THE PROBLEM: Below are the records; return every line from the one that contains "Where should I" to the last, exactly, skipping the pictures.
INPUT DATA below:
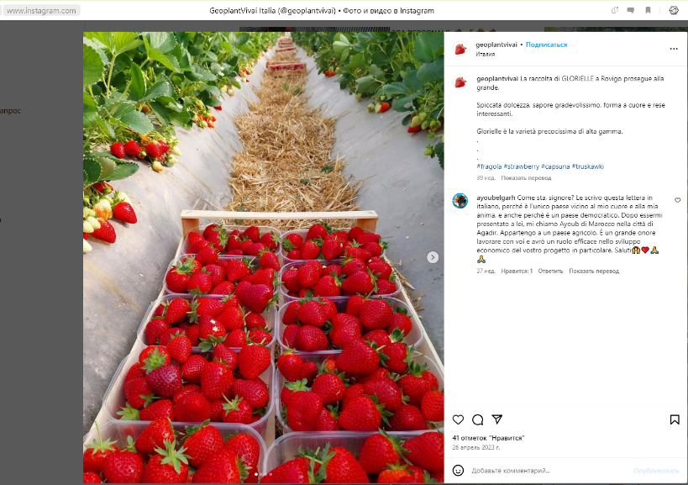Like ayoubelgarh's comment with the small heart
Viewport: 688px width, 485px height.
click(677, 200)
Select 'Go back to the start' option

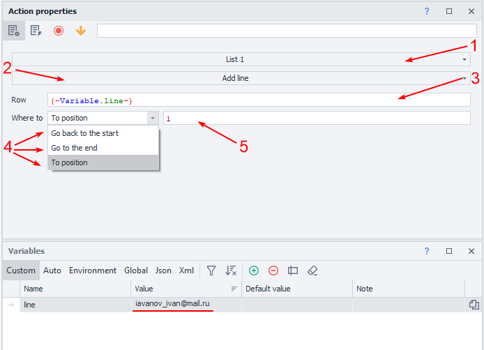pos(85,133)
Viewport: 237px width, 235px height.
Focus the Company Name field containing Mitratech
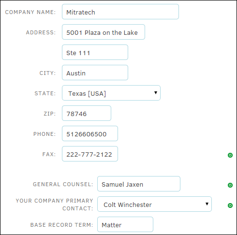[120, 12]
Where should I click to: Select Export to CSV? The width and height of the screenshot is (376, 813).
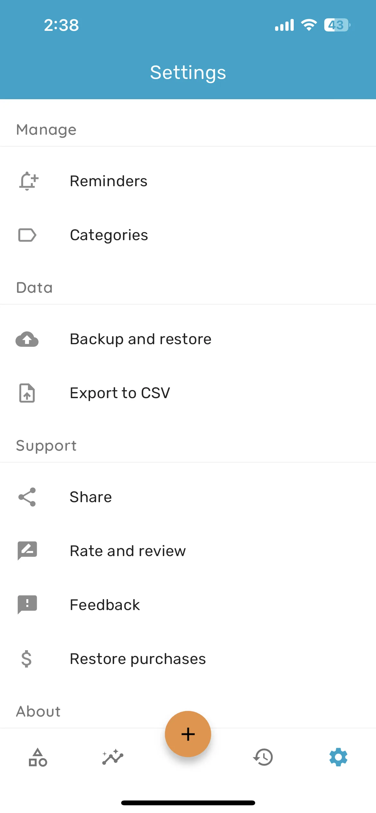tap(188, 393)
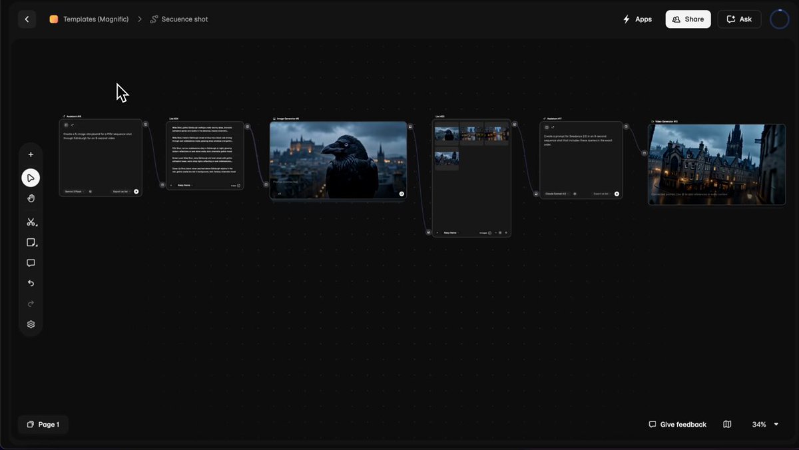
End of INPUT DATA.
SOLUTION TO THE PROBLEM:
Where should I click to: Select Export to CSV? The width and height of the screenshot is (376, 813).
tap(188, 393)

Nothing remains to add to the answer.